◆ Quelle ◆
--------------------

Clärchens Ballhaus: Der Tanz geht in die nächste Runde
Februar 2025

Da kann das Berghain nicht mithalten: Ein paar Schritte von den Hackeschen Höfen entfernt in der Auguststraße hält sich seit 1913 eine Institution des Berliner Nachtlebens: Clärchens Ballhaus. Unter weiblicher Führung hat es zwei Weltkriege, den Sozialismus und sein Ende überstanden. Mehr als ein Jahrhundert wurde hier durchgefeiert. Nach behutsamer Renovierung beginnt im Jahr 2024 eine neue Ära.

Vor Techno kam Tango

Party-Metropole war Berlin schon in der Kaiserzeit. Die Reichshauptstadt war berühmt-berüchtigt für ihr Nachtleben und für lockere Sitten. Zum Amüsierbetrieb gehörten bis zu 900 Ballhäuser. Die Tanz- und Esslokale waren Treffpunkte für Menschen aller Gesellschaftsschichten, die zu bezahlbaren Preisen dem Alltag entfliehen wollten.

Die Musik kam natürlich noch nicht aus der Konserve, hier spielten Tanzkapellen auf – zu Walzer und Polka, zu Shimmy, Charleston und Swing.

„Bühlers Ballhaus“, im Jahr 1913 eröffnet, wurde von den Gästen schon bald nach seiner Chefin benannt: Die aus einfachsten Verhältnissen stammende Clara Bühler war eine für ihre Zeit ungewöhnlich selbstständige und erfolgreiche Geschäftsfrau. Sie führte das Haus über 50 Jahre hinweg, bis sie in den 1960er-Jahren an ihre Stieftochter übergab. 1971 stirbt Clara in ihrer kleinen Wohnung über den Ballsälen. 90 Jahre blieb ihr Ballhaus ein Familienunternehmen – davon 40 Jahre im Sozialismus.

Ballhaus-Gäste in den 1920er-Jahren ©Marion Kiesow / Berlin tanzt in Clärchens Ballhaus
Ballhaus-Gäste in den 1920er-Jahren ©Marion Kiesow / Berlin tanzt in Clärchens Ballhaus

Der große Saal im Erdgeschoss war ursprünglich japanisch dekoriert, abends verwandelten ihn eine Vielzahl bunter Lampions in einen „Lichtwundersaal“.

Darüber liegt der Spiegelsaal, der mit Wandmalereien und Reliefs, hohen Spiegeln und Kronleuchtern prunkvoll ausgestattet wurde. Im Zweiten Weltkrieg richtete hier die Wehrmacht einen Kommandostab ein, in der Nachkriegszeit wurde er nur noch als Abstellraum und als Ersatzteillager für das Parkett im Erdgeschoss genutzt. Der jahrzehntelange Dornröschenschlaf führte dazu, dass der zauberhafte Spiegelsaal weitgehend im Originalzustand erhalten blieb.

--------------------

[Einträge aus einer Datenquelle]
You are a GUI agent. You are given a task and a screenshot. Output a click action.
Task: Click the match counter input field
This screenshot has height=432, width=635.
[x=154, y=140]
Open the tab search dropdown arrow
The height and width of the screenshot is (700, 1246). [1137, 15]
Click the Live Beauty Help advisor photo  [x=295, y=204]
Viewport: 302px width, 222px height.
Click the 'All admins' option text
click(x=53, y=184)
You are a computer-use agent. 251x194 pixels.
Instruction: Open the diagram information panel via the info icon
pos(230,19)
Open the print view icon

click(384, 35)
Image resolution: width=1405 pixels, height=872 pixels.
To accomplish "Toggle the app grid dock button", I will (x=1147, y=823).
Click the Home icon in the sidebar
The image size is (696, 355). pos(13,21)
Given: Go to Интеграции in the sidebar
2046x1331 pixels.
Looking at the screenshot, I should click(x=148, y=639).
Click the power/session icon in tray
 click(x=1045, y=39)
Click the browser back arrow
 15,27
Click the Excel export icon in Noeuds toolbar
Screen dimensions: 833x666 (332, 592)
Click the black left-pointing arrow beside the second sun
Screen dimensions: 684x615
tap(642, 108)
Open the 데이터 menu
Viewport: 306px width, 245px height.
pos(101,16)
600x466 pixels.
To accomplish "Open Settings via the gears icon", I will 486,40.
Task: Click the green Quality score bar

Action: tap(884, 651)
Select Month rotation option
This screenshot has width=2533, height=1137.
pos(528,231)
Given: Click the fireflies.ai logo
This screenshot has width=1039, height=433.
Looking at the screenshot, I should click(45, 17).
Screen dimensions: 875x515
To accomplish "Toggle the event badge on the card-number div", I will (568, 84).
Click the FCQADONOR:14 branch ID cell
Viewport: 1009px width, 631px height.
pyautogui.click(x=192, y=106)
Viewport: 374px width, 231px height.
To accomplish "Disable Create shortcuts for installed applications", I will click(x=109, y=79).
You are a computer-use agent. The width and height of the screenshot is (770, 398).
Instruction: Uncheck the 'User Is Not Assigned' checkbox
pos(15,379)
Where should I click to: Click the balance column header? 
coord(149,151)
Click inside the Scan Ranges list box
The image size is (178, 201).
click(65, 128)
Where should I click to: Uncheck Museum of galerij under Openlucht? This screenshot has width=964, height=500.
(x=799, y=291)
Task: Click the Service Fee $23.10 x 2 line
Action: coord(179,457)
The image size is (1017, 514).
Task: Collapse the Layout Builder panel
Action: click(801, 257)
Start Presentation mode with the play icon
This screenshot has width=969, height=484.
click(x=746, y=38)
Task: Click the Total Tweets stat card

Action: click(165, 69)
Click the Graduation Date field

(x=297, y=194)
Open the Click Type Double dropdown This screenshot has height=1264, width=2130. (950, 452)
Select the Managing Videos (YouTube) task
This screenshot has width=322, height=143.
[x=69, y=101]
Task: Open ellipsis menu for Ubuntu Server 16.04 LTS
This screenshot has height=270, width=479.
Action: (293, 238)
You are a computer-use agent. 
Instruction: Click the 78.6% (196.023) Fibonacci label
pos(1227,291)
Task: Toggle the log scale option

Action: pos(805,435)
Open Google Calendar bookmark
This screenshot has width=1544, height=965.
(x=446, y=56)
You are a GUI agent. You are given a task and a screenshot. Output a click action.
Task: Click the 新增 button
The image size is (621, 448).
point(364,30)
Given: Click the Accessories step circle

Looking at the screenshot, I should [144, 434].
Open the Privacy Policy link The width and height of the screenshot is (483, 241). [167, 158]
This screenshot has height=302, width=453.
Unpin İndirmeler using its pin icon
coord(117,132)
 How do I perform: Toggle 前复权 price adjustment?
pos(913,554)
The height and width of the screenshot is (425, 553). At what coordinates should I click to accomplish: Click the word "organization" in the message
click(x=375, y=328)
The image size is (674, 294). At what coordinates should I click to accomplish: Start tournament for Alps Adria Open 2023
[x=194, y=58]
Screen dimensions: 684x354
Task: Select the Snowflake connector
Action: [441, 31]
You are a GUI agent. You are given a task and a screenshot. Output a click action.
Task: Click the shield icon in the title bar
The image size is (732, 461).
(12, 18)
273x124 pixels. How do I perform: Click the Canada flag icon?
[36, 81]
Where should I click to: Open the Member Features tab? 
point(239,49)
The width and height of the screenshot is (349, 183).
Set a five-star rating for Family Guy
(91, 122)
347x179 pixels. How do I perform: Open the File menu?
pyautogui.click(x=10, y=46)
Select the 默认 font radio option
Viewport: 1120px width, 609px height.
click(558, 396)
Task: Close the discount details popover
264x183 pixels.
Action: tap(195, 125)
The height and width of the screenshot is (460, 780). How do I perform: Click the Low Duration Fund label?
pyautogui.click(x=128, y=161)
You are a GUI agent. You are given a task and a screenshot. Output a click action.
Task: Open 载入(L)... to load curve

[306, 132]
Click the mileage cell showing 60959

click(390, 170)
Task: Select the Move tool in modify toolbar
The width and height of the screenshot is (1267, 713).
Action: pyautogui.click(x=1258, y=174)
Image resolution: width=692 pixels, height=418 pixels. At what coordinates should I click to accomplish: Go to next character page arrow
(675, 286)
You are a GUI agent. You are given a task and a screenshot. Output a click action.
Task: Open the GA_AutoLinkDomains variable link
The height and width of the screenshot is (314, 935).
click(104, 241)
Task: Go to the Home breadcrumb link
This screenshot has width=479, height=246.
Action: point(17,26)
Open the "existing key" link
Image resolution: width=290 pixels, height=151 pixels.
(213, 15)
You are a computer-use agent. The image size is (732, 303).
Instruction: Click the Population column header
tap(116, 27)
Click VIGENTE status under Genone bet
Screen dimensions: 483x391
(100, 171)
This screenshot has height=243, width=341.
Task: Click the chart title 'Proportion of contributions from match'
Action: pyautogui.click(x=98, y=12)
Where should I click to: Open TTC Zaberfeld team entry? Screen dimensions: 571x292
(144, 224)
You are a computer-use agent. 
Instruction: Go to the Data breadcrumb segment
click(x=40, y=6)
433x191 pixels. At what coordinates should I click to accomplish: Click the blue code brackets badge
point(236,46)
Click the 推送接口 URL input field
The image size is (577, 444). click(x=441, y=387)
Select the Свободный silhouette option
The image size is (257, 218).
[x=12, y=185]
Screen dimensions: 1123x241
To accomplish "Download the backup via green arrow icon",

--------------------

◆ Aufgabe A ◆
Beantworten Sie anhand des Textes über Clärchens Ballhaus folgende Fragen:
(i) In welchem Jahr wurde „Bühlers Ballhaus“ eröffnet?
(ii) Wie viele Ballhäuser gehörten in der Kaiserzeit höchstens zum Berliner Amüsierbetrieb?
(iii) Wofür wurde der Spiegelsaal in der Nachkriegszeit genutzt?
◆ Aufgabe B ◆
Ersetzen Sie in den Datensätzen vom Anfang bis einschließlich der Zeile mit „pos(15,379)“ jedes „Instruction“ durch „Command“. Geben Sie nur diese Zeilen wieder und lassen Sie alles Übrige unverändert.
Der Text und die Datensätze stehen in keinem Zusammenhang miteinander.

◆ Antwort A ◆
(i) Im Jahr 1913.
(ii) Bis zu 900.
(iii) Als Abstellraum und als Ersatzteillager für das Parkett im Erdgeschoss.

◆ Antwort B ◆
You are a GUI agent. You are given a task and a screenshot. Output a click action.
Task: Click the match counter input field
This screenshot has height=432, width=635.
[x=154, y=140]
Open the tab search dropdown arrow
The height and width of the screenshot is (700, 1246). [1137, 15]
Click the Live Beauty Help advisor photo  [x=295, y=204]
Viewport: 302px width, 222px height.
Click the 'All admins' option text
click(x=53, y=184)
You are a computer-use agent. 251x194 pixels.
Command: Open the diagram information panel via the info icon
pos(230,19)
Open the print view icon

click(384, 35)
Image resolution: width=1405 pixels, height=872 pixels.
To accomplish "Toggle the app grid dock button", I will (x=1147, y=823).
Click the Home icon in the sidebar
The image size is (696, 355). pos(13,21)
Given: Go to Интеграции in the sidebar
2046x1331 pixels.
Looking at the screenshot, I should click(x=148, y=639).
Click the power/session icon in tray
 click(x=1045, y=39)
Click the browser back arrow
 15,27
Click the Excel export icon in Noeuds toolbar
Screen dimensions: 833x666 (332, 592)
Click the black left-pointing arrow beside the second sun
Screen dimensions: 684x615
tap(642, 108)
Open the 데이터 menu
Viewport: 306px width, 245px height.
pos(101,16)
600x466 pixels.
To accomplish "Open Settings via the gears icon", I will 486,40.
Task: Click the green Quality score bar

Action: tap(884, 651)
Select Month rotation option
This screenshot has width=2533, height=1137.
pos(528,231)
Given: Click the fireflies.ai logo
This screenshot has width=1039, height=433.
Looking at the screenshot, I should click(45, 17).
Screen dimensions: 875x515
To accomplish "Toggle the event badge on the card-number div", I will (568, 84).
Click the FCQADONOR:14 branch ID cell
Viewport: 1009px width, 631px height.
pyautogui.click(x=192, y=106)
Viewport: 374px width, 231px height.
To accomplish "Disable Create shortcuts for installed applications", I will click(x=109, y=79).
You are a computer-use agent. The width and height of the screenshot is (770, 398).
Command: Uncheck the 'User Is Not Assigned' checkbox
pos(15,379)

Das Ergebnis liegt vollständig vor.